Anyways, that’s how the original question is meant to be interpreted and it is probably the most natural interpretation of the question, though statistics may differ about that. :-)

The example is very similar to one I discuss at https://djmarsay.wordpress.com/notes/puzzles/the-two-daughter-problem/. We both make an important distinction between what he calls Probabilists and statisticians. But, whereas the above quote claims that Probabilists keep quiet about reality, I can only wish it were so. Probabilists are often not only steeped in probability theory, but also human.

For example, at popular maths lectures dealing with probability it is very common for the lecturer to get out a coin and ask for the probabilities of various combinations of ‘Heads’ and ‘Tails’. It seems to me that, far from keeping quiet on the grounds that their mathematics is silent on such questions, those who have (dangerously) studied a little probability theory will often be the first to shout out, particularly for the more obscure combinations. So far, they have always been very wrong (the coin is generally double-headed).

The problem is that the word ‘probability’ is used in different mathematical theories, and (as in other areas) the unwary can easily conflate the meanings, at best confusing everyone. In the lectures there is a case to be made that the lecturer seemed to be asking for the Probabilists’ probability and that it was reasonable for the Probabilists to be taken by surprise by how things turned out, as such things were outside their domain of expertise. So the lesson for practical people is that when offered a probability estimate they should enquire whether it is just a Probabilists’ estimate or more soundly based. A discussion of the Principle of Indifference might be a good place to start.

As always, you enlighten me.
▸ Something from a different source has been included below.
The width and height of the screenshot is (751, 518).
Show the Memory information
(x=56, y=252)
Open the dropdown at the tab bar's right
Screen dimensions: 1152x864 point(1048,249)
Have you read and if you have could you comment on it?

The Cult of Statistical Significance: How the Standard Error Costs Us Jobs, Justice, and Lives (Economics, Cognition, and Society)

by Stephen T. Ziliak et al.

Link: http://a.co/ai807Jv

The ‘probability’ of the occurrence of an event is a function of what we know and don’t know about the situation, of what we presume is true about the situation, and of the specifications used in determining that probability. Changes in these produce different figures. That is, a probability does not properly ‘exist’. It’s not a phenomenon nor a feature of phenomena, or even a ‘fact’ about the world. It’s a contrivance, an heuristic device.
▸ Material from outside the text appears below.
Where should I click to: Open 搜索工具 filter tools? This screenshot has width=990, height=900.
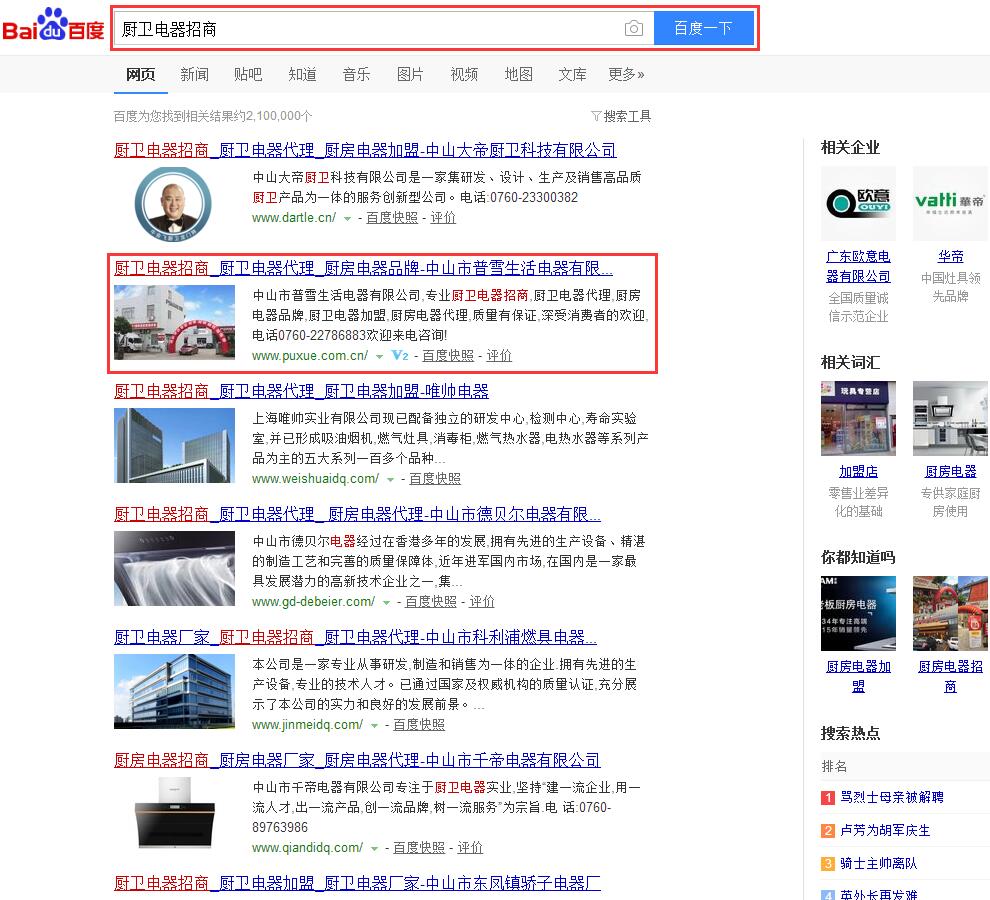pyautogui.click(x=621, y=116)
The probability of a newborn being a boy could be 49.999%. The probability for Asians may be 49.9985% and of African-Americans 50.0005%. These might ‘average out’ to a single figure, but only under some presumption re the distribution of race. Too, just plain 50% could be acceptable across all of these differences, but only if we agree on the range of error criterion.

Of course, the variances in this example are niggling. But when we get to more complex large-scale, messy real-world situations, such as in an actual economy, they loom large.

A probability figure for an economic outcome, calculated under the presumption of one economic model being true can be radically different from one calculated under another. And the less surety about which model is correct, the weaker the figure concluded. Too, a presumed model, even if correct, must predict with a sufficiently narrow range of error to yield a result of practical value. Unfortunately, these kinds of surety and accuracy simply do not exist in the economic world. In addition, how we frame our question, and what features and elements of the economy we decide to include and exclude — geographic boundaries, time frame, players, ‘external’ interactive processes, etc. — also affect what we end up with.

What we have, then, in economics is a hodge-podge of conditional circumstances, and of such deep uncertainty about what is known, that it renders almost any ‘probability’ determination of little meaning or utility.

Clarity is what I came away with reading your comment. Thank you.